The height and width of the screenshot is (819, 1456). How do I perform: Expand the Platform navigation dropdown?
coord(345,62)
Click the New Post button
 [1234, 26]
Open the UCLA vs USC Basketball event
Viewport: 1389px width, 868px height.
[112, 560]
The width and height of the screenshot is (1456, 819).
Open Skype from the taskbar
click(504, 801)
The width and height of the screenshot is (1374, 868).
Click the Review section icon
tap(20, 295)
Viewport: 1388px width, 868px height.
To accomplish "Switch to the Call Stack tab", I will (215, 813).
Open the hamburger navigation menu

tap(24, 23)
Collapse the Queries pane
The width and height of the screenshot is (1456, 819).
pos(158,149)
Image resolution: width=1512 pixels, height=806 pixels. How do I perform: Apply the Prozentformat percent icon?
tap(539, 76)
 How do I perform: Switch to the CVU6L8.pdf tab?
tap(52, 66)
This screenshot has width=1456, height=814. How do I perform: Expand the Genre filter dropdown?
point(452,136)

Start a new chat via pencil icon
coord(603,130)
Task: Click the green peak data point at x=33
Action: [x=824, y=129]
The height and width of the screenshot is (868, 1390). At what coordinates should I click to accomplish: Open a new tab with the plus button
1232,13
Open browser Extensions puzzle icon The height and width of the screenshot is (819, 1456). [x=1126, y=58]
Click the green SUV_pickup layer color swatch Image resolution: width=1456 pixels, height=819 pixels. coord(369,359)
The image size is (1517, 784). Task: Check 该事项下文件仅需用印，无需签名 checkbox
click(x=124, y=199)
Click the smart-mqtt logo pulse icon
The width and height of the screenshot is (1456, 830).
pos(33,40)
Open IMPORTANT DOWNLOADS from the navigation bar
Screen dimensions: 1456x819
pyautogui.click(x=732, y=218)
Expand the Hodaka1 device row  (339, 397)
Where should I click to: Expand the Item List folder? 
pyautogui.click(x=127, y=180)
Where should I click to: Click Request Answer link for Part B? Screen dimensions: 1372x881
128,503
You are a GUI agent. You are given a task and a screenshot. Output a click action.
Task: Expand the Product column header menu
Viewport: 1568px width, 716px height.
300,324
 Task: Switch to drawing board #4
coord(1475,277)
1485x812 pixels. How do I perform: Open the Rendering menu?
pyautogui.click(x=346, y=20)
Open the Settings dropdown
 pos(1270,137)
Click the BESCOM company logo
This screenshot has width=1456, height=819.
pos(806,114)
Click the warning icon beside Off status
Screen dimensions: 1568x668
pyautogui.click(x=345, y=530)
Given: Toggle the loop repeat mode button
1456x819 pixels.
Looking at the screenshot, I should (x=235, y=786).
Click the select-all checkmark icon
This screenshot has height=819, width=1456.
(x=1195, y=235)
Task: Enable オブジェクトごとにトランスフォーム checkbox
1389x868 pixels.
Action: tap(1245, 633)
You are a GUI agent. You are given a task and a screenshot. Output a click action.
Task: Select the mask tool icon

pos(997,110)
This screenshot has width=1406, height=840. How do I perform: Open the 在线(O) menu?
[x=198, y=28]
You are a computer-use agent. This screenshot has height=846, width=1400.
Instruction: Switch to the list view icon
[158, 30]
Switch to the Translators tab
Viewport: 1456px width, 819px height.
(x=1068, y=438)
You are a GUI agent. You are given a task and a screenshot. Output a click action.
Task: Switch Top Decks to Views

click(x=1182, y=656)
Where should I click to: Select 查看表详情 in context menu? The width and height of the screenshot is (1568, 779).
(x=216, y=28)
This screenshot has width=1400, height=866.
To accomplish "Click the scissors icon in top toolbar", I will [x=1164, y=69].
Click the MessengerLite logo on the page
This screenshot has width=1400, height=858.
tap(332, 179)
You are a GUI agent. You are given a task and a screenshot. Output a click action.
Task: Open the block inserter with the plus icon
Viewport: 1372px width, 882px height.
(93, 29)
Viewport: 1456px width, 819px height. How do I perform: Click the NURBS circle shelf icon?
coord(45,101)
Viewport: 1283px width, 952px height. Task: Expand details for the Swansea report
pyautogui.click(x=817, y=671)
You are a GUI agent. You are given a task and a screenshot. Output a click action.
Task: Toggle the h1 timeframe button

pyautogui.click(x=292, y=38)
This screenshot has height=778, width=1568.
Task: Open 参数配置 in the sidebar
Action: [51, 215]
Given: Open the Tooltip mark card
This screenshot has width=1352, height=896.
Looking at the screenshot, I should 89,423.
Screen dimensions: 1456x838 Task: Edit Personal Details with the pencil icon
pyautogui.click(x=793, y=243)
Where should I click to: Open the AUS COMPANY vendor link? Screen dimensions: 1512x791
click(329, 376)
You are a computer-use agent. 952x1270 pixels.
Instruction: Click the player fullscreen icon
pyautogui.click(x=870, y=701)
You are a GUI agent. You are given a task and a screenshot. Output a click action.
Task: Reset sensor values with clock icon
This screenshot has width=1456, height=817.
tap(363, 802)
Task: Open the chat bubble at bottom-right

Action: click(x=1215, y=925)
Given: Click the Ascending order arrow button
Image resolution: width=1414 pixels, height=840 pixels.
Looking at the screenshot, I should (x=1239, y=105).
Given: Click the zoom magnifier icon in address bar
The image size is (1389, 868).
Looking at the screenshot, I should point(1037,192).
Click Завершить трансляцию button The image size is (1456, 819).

PROBLEM DETAILS:
Reproduce each entry above exactly, keeping every word.

ANSWER FOR THIS EXERCISE:
The height and width of the screenshot is (819, 1456). How do I perform: Expand the Platform navigation dropdown?
coord(345,62)
Click the New Post button
 [1234, 26]
Open the UCLA vs USC Basketball event
Viewport: 1389px width, 868px height.
[112, 560]
The width and height of the screenshot is (1456, 819).
Open Skype from the taskbar
click(504, 801)
The width and height of the screenshot is (1374, 868).
Click the Review section icon
tap(20, 295)
Viewport: 1388px width, 868px height.
To accomplish "Switch to the Call Stack tab", I will (215, 813).
Open the hamburger navigation menu

tap(24, 23)
Collapse the Queries pane
The width and height of the screenshot is (1456, 819).
pos(158,149)
Image resolution: width=1512 pixels, height=806 pixels. How do I perform: Apply the Prozentformat percent icon?
tap(539, 76)
 How do I perform: Switch to the CVU6L8.pdf tab?
tap(52, 66)
This screenshot has width=1456, height=814. How do I perform: Expand the Genre filter dropdown?
point(452,136)

Start a new chat via pencil icon
coord(603,130)
Task: Click the green peak data point at x=33
Action: [x=824, y=129]
The height and width of the screenshot is (868, 1390). At what coordinates should I click to accomplish: Open a new tab with the plus button
1232,13
Open browser Extensions puzzle icon The height and width of the screenshot is (819, 1456). [x=1126, y=58]
Click the green SUV_pickup layer color swatch Image resolution: width=1456 pixels, height=819 pixels. coord(369,359)
The image size is (1517, 784). Task: Check 该事项下文件仅需用印，无需签名 checkbox
click(x=124, y=199)
Click the smart-mqtt logo pulse icon
The width and height of the screenshot is (1456, 830).
pos(33,40)
Open IMPORTANT DOWNLOADS from the navigation bar
Screen dimensions: 1456x819
pyautogui.click(x=732, y=218)
Expand the Hodaka1 device row  (339, 397)
Where should I click to: Expand the Item List folder? 
pyautogui.click(x=127, y=180)
Where should I click to: Click Request Answer link for Part B? Screen dimensions: 1372x881
128,503
You are a GUI agent. You are given a task and a screenshot. Output a click action.
Task: Expand the Product column header menu
Viewport: 1568px width, 716px height.
300,324
 Task: Switch to drawing board #4
coord(1475,277)
1485x812 pixels. How do I perform: Open the Rendering menu?
pyautogui.click(x=346, y=20)
Open the Settings dropdown
 pos(1270,137)
Click the BESCOM company logo
This screenshot has width=1456, height=819.
pos(806,114)
Click the warning icon beside Off status
Screen dimensions: 1568x668
pyautogui.click(x=345, y=530)
Given: Toggle the loop repeat mode button
1456x819 pixels.
Looking at the screenshot, I should (x=235, y=786).
Click the select-all checkmark icon
This screenshot has height=819, width=1456.
(x=1195, y=235)
Task: Enable オブジェクトごとにトランスフォーム checkbox
1389x868 pixels.
Action: tap(1245, 633)
You are a GUI agent. You are given a task and a screenshot. Output a click action.
Task: Select the mask tool icon

pos(997,110)
This screenshot has width=1406, height=840. How do I perform: Open the 在线(O) menu?
[x=198, y=28]
You are a computer-use agent. This screenshot has height=846, width=1400.
Instruction: Switch to the list view icon
[158, 30]
Switch to the Translators tab
Viewport: 1456px width, 819px height.
(x=1068, y=438)
You are a GUI agent. You are given a task and a screenshot. Output a click action.
Task: Switch Top Decks to Views

click(x=1182, y=656)
Where should I click to: Select 查看表详情 in context menu? The width and height of the screenshot is (1568, 779).
(x=216, y=28)
This screenshot has width=1400, height=866.
To accomplish "Click the scissors icon in top toolbar", I will [x=1164, y=69].
Click the MessengerLite logo on the page
This screenshot has width=1400, height=858.
tap(332, 179)
You are a GUI agent. You are given a task and a screenshot. Output a click action.
Task: Open the block inserter with the plus icon
Viewport: 1372px width, 882px height.
(93, 29)
Viewport: 1456px width, 819px height. How do I perform: Click the NURBS circle shelf icon?
coord(45,101)
Viewport: 1283px width, 952px height. Task: Expand details for the Swansea report
pyautogui.click(x=817, y=671)
You are a GUI agent. You are given a task and a screenshot. Output a click action.
Task: Toggle the h1 timeframe button

pyautogui.click(x=292, y=38)
This screenshot has height=778, width=1568.
Task: Open 参数配置 in the sidebar
Action: [51, 215]
Given: Open the Tooltip mark card
This screenshot has width=1352, height=896.
Looking at the screenshot, I should 89,423.
Screen dimensions: 1456x838 Task: Edit Personal Details with the pencil icon
pyautogui.click(x=793, y=243)
Where should I click to: Open the AUS COMPANY vendor link? Screen dimensions: 1512x791
click(329, 376)
You are a computer-use agent. 952x1270 pixels.
Instruction: Click the player fullscreen icon
pyautogui.click(x=870, y=701)
You are a GUI agent. You are given a task and a screenshot. Output a click action.
Task: Reset sensor values with clock icon
This screenshot has width=1456, height=817.
tap(363, 802)
Task: Open the chat bubble at bottom-right

Action: click(x=1215, y=925)
Given: Click the Ascending order arrow button
Image resolution: width=1414 pixels, height=840 pixels.
Looking at the screenshot, I should (x=1239, y=105).
Given: Click the zoom magnifier icon in address bar
The image size is (1389, 868).
Looking at the screenshot, I should point(1037,192).
Click Завершить трансляцию button The image size is (1456, 819).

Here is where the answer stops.